Problem to solve:
Only the lines holding "will" are wanted. Copy every one from the records below.

[Dataset entries]

........

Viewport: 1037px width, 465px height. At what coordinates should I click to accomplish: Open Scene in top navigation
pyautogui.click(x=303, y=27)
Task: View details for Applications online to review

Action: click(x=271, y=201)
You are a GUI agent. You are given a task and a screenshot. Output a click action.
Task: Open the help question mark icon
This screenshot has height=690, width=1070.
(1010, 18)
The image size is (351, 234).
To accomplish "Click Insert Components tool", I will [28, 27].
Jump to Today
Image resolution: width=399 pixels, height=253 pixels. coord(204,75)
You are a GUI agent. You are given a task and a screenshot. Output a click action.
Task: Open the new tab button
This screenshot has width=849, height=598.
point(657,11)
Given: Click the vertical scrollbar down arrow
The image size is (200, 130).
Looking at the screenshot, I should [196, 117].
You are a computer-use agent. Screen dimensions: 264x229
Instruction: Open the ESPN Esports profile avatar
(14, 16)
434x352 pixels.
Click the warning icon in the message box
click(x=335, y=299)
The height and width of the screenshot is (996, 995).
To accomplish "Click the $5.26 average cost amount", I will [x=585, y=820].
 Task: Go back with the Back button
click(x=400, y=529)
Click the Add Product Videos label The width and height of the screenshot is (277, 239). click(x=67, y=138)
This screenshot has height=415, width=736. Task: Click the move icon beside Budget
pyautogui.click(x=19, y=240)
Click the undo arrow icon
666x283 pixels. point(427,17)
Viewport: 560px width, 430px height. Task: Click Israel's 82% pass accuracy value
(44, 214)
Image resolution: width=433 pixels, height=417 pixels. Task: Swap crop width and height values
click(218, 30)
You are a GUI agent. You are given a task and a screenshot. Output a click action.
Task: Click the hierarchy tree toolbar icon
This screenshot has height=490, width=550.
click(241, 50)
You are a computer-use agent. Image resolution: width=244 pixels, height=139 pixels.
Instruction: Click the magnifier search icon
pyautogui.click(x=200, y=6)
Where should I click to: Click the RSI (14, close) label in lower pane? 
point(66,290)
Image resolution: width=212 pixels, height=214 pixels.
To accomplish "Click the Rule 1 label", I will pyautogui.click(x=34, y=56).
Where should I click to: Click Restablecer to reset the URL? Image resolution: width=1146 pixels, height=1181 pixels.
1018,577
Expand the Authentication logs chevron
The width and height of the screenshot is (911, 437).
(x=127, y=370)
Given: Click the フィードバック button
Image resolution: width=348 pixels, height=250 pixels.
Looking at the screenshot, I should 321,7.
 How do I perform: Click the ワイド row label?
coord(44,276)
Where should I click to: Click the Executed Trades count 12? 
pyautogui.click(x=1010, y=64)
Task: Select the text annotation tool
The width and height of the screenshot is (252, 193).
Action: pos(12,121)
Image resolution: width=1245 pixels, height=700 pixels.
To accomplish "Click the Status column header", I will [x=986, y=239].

........

Task response:
To accomplish "Click Insert Components tool", I will [28, 27].
To accomplish "Click the $5.26 average cost amount", I will [x=585, y=820].
To accomplish "Click the Rule 1 label", I will pyautogui.click(x=34, y=56).
To accomplish "Click the Status column header", I will [x=986, y=239].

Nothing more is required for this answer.